### **Import packages**<h3>
*Important: you have to download the gensim package to run this code*

In [None]:
import numpy as np
from gensim.models import KeyedVectors
from keras.preprocessing.sequence import pad_sequences
from keras.layers import Dense, Input, LSTM, Embedding, Dropout
from keras.layers.merge import concatenate
from keras.models import Model
from keras.layers.normalization import BatchNormalization
from keras.callbacks import EarlyStopping, ModelCheckpoint
from keras.datasets import imdb
import matplotlib.pyplot as plt

### **Set directories and parameters** <h3>

In [None]:
BASE_DIR = 'C:\\Users\\Enrico\\Desktop\\Projet Innovation\\'
EMBEDDING_FILE = BASE_DIR + 'GoogleNews-vectors-negative300.bin'

MAX_SEQUENCE_LENGTH = 30
MAX_NB_WORDS = 200000
EMBEDDING_DIM = 300
VALIDATION_SPLIT = 0.1

num_lstm = 16 #LSTM units
num_dense = np.random.randint(100, 150) #dense units
rate_drop_lstm = 0.15 + np.random.rand() * 0.25 #dropout
rate_drop_dense = 0.15 + np.random.rand() * 0.25 #dropout

act = 'relu' #activation function
re_weight = True # whether to re-weight classes to fit the 17.5% share in test set


### **Index word vectors** <h3>


In [None]:
word2vec = KeyedVectors.load_word2vec_format(EMBEDDING_FILE, binary=True) #load all the pre-trained vectors from GoogleNews, 3B words
print('Found %s word vectors of word2vec' % len(word2vec.vocab))

(train_data, train_labels), (test_data, test_labels) = imdb.load_data(num_words=10000)

training_samples = 20000 
validation_samples = 5000 

sequences_1 = train_data[:12500]
sequences_2= train_data[12500:]
test_sequences_1 = test_data[:12500]
test_sequences_2 = test_data[12500:]


word_index = imdb.get_word_index()
print('Found %s unique tokens' % len(word_index))

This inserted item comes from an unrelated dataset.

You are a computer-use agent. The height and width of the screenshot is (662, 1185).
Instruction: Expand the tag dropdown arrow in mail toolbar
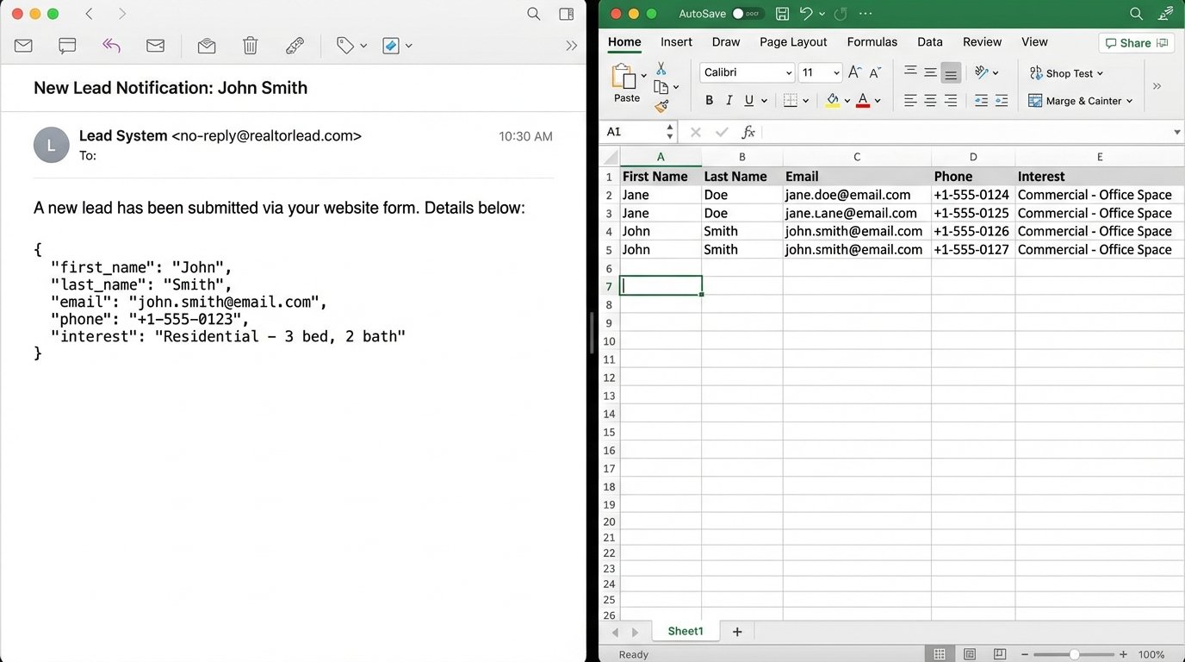click(363, 46)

data_1 = pad_sequences(sequences_1, maxlen=MAX_SEQUENCE_LENGTH)
data_2 = pad_sequences(sequences_2, maxlen=MAX_SEQUENCE_LENGTH)
labels = np.array(test_labels)
print('Shape of data tensor:', data_1.shape)
print('Shape of label tensor:', labels.shape)

test_data_1 = pad_sequences(test_sequences_1, maxlen=MAX_SEQUENCE_LENGTH)
test_data_2 = pad_sequences(test_sequences_2, maxlen=MAX_SEQUENCE_LENGTH)


### **Prepare embeddings** <h3>

In [3]:
nb_words = min(MAX_NB_WORDS, len(word_index))+1

embedding_matrix = np.zeros((nb_words, EMBEDDING_DIM))
for word, i in word_index.items():
    if word in word2vec.vocab:
        embedding_matrix[i] = word2vec.word_vec(word)
print('Null word embeddings: %d' % np.sum(np.sum(embedding_matrix, axis=1) == 0))

NameError: name 'MAX_NB_WORDS' is not defined

### Sample train/validation data <h3>

In [None]:
perm = np.random.permutation(len(data_1))
idx_train = perm[:int(len(data_1)*(1-VALIDATION_SPLIT))]
idx_val = perm[int(len(data_1)*(1-VALIDATION_SPLIT)):]

data_1_train = np.vstack((data_1[idx_train], data_2[idx_train]))
data_2_train = np.vstack((data_2[idx_train], data_1[idx_train]))
labels_train = np.concatenate((labels[idx_train], labels[idx_train]))

data_1_val = np.vstack((data_1[idx_val], data_2[idx_val]))
data_2_val = np.vstack((data_2[idx_val], data_1[idx_val]))
labels_val = np.concatenate((labels[idx_val], labels[idx_val]))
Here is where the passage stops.